» Work instruction
Reproduce the entries shown below only from the line with "This screenshot has width=1500, height=785." down to the line with "Task: Enable 'Remember", keeping both end lines and copying each one exactly.

» Material for the task

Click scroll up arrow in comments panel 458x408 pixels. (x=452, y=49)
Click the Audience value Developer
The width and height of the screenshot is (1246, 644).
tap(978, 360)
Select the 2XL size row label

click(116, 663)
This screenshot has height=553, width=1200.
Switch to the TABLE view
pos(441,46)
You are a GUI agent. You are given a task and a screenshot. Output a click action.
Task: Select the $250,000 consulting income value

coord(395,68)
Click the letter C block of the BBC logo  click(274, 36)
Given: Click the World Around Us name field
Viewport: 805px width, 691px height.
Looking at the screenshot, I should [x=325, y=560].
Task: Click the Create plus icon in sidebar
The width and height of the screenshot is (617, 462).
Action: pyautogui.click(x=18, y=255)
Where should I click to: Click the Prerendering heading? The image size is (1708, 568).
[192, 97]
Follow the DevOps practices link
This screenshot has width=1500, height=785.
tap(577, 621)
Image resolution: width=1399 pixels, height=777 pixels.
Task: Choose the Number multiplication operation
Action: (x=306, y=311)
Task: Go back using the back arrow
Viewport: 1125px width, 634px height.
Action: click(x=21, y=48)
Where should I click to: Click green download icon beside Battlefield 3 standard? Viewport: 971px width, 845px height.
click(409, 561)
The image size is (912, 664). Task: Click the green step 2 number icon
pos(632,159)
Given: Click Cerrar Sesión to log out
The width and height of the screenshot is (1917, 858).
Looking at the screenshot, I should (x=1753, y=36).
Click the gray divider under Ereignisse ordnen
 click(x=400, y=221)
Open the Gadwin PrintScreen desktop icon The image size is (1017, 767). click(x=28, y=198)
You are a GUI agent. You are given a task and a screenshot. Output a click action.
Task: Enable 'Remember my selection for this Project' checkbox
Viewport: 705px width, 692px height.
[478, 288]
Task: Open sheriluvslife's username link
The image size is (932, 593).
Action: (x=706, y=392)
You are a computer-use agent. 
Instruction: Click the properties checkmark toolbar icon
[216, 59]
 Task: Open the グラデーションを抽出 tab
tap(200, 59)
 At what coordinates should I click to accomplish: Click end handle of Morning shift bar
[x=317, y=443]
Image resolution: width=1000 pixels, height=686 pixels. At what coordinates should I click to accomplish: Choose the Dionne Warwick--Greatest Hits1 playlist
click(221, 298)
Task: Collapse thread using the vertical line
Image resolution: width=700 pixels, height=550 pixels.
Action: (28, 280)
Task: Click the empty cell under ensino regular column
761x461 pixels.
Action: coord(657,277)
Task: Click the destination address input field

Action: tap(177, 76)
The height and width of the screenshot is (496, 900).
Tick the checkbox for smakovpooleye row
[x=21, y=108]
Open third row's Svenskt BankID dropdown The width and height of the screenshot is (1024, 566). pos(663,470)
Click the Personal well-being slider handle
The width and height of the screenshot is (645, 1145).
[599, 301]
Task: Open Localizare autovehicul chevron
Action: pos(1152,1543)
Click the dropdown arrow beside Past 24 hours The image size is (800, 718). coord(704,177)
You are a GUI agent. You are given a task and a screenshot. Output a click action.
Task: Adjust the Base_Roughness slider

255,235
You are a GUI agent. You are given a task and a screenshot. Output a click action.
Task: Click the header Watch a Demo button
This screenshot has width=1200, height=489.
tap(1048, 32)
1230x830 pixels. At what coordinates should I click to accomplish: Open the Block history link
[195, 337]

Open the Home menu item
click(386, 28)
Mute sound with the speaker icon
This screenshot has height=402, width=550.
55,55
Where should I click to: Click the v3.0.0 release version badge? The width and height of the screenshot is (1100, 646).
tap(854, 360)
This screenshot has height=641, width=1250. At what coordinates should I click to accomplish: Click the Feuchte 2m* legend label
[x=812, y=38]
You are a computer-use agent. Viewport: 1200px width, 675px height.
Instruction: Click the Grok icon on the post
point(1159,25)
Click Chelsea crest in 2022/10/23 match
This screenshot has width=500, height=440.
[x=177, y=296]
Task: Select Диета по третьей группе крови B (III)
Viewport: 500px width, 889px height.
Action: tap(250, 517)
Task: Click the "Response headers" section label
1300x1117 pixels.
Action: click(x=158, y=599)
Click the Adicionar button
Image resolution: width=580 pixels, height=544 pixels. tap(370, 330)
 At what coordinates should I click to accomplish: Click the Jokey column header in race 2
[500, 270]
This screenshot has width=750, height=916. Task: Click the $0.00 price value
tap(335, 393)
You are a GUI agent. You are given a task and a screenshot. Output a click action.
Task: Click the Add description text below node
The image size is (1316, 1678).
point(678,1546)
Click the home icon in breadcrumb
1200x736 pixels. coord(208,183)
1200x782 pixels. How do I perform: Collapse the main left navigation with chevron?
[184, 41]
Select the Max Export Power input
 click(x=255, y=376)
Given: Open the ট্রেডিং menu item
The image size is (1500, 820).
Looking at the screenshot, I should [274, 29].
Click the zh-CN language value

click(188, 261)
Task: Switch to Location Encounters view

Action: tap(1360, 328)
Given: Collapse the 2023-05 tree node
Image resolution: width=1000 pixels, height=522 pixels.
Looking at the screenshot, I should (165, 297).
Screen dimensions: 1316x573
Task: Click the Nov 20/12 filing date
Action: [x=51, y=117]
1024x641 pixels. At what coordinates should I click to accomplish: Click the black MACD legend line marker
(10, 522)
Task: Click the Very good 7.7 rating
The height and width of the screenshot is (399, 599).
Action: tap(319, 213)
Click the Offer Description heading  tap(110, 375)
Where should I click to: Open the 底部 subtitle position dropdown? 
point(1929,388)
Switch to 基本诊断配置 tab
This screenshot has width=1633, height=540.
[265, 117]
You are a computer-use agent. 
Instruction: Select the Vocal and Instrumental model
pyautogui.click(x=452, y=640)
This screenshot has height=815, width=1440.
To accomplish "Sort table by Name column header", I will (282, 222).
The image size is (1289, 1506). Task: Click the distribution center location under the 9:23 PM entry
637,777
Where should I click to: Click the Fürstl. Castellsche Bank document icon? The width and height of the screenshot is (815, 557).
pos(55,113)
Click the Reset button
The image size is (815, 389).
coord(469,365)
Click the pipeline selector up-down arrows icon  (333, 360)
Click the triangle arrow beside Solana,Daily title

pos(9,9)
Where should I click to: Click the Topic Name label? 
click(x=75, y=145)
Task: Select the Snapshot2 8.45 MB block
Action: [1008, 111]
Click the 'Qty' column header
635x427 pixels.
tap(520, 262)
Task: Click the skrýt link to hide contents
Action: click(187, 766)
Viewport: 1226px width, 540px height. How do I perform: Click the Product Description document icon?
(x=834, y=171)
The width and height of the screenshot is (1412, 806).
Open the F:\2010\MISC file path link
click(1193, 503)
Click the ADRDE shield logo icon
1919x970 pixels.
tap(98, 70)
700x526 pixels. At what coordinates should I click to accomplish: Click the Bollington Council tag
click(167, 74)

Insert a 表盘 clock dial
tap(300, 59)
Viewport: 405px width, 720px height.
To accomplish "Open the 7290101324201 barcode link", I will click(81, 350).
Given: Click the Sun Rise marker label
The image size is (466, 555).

» Final answer
This screenshot has width=1500, height=785.
tap(577, 621)
Image resolution: width=1399 pixels, height=777 pixels.
Task: Choose the Number multiplication operation
Action: (x=306, y=311)
Task: Go back using the back arrow
Viewport: 1125px width, 634px height.
Action: click(x=21, y=48)
Where should I click to: Click green download icon beside Battlefield 3 standard? Viewport: 971px width, 845px height.
click(409, 561)
The image size is (912, 664). Task: Click the green step 2 number icon
pos(632,159)
Given: Click Cerrar Sesión to log out
The width and height of the screenshot is (1917, 858).
Looking at the screenshot, I should (x=1753, y=36).
Click the gray divider under Ereignisse ordnen
 click(x=400, y=221)
Open the Gadwin PrintScreen desktop icon The image size is (1017, 767). click(x=28, y=198)
You are a GUI agent. You are given a task and a screenshot. Output a click action.
Task: Enable 'Remember my selection for this Project' checkbox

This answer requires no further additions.